TASK INSTRUCTIONS
Each entry below is to be printed verbatim.

START DATA EXCERPTS

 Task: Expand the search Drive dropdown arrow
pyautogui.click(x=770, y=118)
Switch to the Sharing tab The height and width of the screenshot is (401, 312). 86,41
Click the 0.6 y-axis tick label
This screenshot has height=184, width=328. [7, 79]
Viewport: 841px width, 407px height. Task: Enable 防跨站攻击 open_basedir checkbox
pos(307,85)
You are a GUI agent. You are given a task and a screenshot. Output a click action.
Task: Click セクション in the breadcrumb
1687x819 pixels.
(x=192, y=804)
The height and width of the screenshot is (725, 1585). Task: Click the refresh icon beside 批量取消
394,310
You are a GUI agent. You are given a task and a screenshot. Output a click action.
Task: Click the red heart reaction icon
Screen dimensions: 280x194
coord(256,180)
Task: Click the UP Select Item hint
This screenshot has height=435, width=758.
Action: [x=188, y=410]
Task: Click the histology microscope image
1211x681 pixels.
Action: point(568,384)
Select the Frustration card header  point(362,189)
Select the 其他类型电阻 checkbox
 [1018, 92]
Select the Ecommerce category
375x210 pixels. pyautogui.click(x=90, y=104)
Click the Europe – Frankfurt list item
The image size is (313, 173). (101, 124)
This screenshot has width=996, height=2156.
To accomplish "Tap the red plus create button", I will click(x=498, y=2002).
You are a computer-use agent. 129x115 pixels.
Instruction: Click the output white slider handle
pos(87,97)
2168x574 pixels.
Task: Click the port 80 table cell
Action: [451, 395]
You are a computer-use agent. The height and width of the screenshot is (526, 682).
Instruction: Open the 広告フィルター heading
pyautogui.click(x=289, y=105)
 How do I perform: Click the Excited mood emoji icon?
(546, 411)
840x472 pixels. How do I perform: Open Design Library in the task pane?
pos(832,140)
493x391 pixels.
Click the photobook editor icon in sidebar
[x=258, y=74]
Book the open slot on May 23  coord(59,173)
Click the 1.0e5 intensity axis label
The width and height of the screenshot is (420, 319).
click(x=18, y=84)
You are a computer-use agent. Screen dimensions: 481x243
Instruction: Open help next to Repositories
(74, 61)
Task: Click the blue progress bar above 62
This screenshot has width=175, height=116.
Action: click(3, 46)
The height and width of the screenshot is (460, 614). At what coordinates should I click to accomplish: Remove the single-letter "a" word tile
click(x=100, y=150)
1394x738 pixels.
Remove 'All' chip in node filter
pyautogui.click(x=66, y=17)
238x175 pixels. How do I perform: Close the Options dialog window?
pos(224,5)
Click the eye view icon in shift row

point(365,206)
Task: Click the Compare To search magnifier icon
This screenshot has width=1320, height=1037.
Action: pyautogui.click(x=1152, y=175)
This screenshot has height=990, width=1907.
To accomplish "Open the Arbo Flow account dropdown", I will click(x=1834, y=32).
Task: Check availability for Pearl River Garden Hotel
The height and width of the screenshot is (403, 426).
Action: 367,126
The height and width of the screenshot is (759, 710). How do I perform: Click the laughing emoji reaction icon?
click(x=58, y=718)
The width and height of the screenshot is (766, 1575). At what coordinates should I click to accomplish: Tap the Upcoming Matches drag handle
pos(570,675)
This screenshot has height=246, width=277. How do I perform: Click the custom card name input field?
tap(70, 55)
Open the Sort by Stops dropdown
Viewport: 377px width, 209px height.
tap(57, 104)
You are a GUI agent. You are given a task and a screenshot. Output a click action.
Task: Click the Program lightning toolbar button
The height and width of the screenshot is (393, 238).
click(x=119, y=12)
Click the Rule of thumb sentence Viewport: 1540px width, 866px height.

END DATA EXCERPTS

TASK ANSWER
 Task: Expand the search Drive dropdown arrow
pyautogui.click(x=770, y=118)
Switch to the Sharing tab The height and width of the screenshot is (401, 312). 86,41
Click the 0.6 y-axis tick label
This screenshot has height=184, width=328. [7, 79]
Viewport: 841px width, 407px height. Task: Enable 防跨站攻击 open_basedir checkbox
pos(307,85)
You are a GUI agent. You are given a task and a screenshot. Output a click action.
Task: Click セクション in the breadcrumb
1687x819 pixels.
(x=192, y=804)
The height and width of the screenshot is (725, 1585). Task: Click the refresh icon beside 批量取消
394,310
You are a GUI agent. You are given a task and a screenshot. Output a click action.
Task: Click the red heart reaction icon
Screen dimensions: 280x194
coord(256,180)
Task: Click the UP Select Item hint
This screenshot has height=435, width=758.
Action: [x=188, y=410]
Task: Click the histology microscope image
1211x681 pixels.
Action: point(568,384)
Select the Frustration card header  point(362,189)
Select the 其他类型电阻 checkbox
 [1018, 92]
Select the Ecommerce category
375x210 pixels. pyautogui.click(x=90, y=104)
Click the Europe – Frankfurt list item
The image size is (313, 173). (101, 124)
This screenshot has width=996, height=2156.
To accomplish "Tap the red plus create button", I will click(x=498, y=2002).
You are a computer-use agent. 129x115 pixels.
Instruction: Click the output white slider handle
pos(87,97)
2168x574 pixels.
Task: Click the port 80 table cell
Action: [451, 395]
You are a computer-use agent. The height and width of the screenshot is (526, 682).
Instruction: Open the 広告フィルター heading
pyautogui.click(x=289, y=105)
 How do I perform: Click the Excited mood emoji icon?
(546, 411)
840x472 pixels. How do I perform: Open Design Library in the task pane?
pos(832,140)
493x391 pixels.
Click the photobook editor icon in sidebar
[x=258, y=74]
Book the open slot on May 23  coord(59,173)
Click the 1.0e5 intensity axis label
The width and height of the screenshot is (420, 319).
click(x=18, y=84)
You are a computer-use agent. Screen dimensions: 481x243
Instruction: Open help next to Repositories
(74, 61)
Task: Click the blue progress bar above 62
This screenshot has width=175, height=116.
Action: click(3, 46)
The height and width of the screenshot is (460, 614). At what coordinates should I click to accomplish: Remove the single-letter "a" word tile
click(x=100, y=150)
1394x738 pixels.
Remove 'All' chip in node filter
pyautogui.click(x=66, y=17)
238x175 pixels. How do I perform: Close the Options dialog window?
pos(224,5)
Click the eye view icon in shift row

point(365,206)
Task: Click the Compare To search magnifier icon
This screenshot has width=1320, height=1037.
Action: pyautogui.click(x=1152, y=175)
This screenshot has height=990, width=1907.
To accomplish "Open the Arbo Flow account dropdown", I will click(x=1834, y=32).
Task: Check availability for Pearl River Garden Hotel
The height and width of the screenshot is (403, 426).
Action: 367,126
The height and width of the screenshot is (759, 710). How do I perform: Click the laughing emoji reaction icon?
click(x=58, y=718)
The width and height of the screenshot is (766, 1575). At what coordinates should I click to accomplish: Tap the Upcoming Matches drag handle
pos(570,675)
This screenshot has height=246, width=277. How do I perform: Click the custom card name input field?
tap(70, 55)
Open the Sort by Stops dropdown
Viewport: 377px width, 209px height.
tap(57, 104)
You are a GUI agent. You are given a task and a screenshot. Output a click action.
Task: Click the Program lightning toolbar button
The height and width of the screenshot is (393, 238).
click(x=119, y=12)
Click the Rule of thumb sentence Viewport: 1540px width, 866px height.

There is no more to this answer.